### TASK TO CARRY OUT
In the data below, find the line containing "Uncheck 允许推送迷你弹窗", then set down that line and every later line up to and including the line containing "Viewport: 1036px width, 1148px height.", exactly.

════════════════════

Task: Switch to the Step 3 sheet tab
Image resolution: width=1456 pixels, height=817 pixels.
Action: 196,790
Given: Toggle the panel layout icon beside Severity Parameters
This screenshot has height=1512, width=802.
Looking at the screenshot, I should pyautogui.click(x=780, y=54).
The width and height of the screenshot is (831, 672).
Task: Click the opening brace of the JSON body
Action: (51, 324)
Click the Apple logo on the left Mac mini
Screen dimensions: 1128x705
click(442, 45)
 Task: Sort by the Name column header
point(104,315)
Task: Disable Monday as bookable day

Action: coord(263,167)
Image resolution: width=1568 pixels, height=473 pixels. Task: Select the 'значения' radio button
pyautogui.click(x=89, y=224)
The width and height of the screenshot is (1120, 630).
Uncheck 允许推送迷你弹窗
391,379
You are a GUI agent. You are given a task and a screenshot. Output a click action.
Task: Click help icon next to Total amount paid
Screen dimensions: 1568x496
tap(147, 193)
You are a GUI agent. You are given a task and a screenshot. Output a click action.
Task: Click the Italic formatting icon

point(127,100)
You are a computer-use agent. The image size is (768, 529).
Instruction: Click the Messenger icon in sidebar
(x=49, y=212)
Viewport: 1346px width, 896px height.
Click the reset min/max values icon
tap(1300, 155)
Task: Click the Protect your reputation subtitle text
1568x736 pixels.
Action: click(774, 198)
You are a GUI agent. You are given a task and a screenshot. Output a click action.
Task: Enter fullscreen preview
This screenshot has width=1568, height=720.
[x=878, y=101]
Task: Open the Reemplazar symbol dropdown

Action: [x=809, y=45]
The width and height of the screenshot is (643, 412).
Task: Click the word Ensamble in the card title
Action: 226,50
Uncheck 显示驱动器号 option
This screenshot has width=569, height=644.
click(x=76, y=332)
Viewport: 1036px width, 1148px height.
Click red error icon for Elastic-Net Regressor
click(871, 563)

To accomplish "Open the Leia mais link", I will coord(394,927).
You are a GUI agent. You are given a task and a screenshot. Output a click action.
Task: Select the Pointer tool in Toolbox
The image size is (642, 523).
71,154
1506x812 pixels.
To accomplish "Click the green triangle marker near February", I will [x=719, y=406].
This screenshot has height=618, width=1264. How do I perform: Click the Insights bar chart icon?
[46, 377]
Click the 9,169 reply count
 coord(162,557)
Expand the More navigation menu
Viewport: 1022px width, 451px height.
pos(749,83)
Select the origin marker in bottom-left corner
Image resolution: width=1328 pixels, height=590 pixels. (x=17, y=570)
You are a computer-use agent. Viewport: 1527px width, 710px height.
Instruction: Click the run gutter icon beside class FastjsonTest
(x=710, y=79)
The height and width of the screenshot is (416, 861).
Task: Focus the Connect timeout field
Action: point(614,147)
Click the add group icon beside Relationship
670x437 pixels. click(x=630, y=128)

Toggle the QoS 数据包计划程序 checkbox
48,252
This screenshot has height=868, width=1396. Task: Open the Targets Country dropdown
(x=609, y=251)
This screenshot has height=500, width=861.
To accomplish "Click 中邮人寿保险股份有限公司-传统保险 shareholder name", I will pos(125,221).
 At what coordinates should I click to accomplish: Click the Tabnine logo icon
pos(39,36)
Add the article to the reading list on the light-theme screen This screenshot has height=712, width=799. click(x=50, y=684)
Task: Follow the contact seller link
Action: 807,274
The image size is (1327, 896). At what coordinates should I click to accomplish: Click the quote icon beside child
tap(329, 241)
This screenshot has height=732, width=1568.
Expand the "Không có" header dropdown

════════════════════

### TASK OUTPUT
Uncheck 允许推送迷你弹窗
391,379
You are a GUI agent. You are given a task and a screenshot. Output a click action.
Task: Click help icon next to Total amount paid
Screen dimensions: 1568x496
tap(147, 193)
You are a GUI agent. You are given a task and a screenshot. Output a click action.
Task: Click the Italic formatting icon

point(127,100)
You are a computer-use agent. The image size is (768, 529).
Instruction: Click the Messenger icon in sidebar
(x=49, y=212)
Viewport: 1346px width, 896px height.
Click the reset min/max values icon
tap(1300, 155)
Task: Click the Protect your reputation subtitle text
1568x736 pixels.
Action: click(774, 198)
You are a GUI agent. You are given a task and a screenshot. Output a click action.
Task: Enter fullscreen preview
This screenshot has width=1568, height=720.
[x=878, y=101]
Task: Open the Reemplazar symbol dropdown

Action: [x=809, y=45]
The width and height of the screenshot is (643, 412).
Task: Click the word Ensamble in the card title
Action: 226,50
Uncheck 显示驱动器号 option
This screenshot has width=569, height=644.
click(x=76, y=332)
Viewport: 1036px width, 1148px height.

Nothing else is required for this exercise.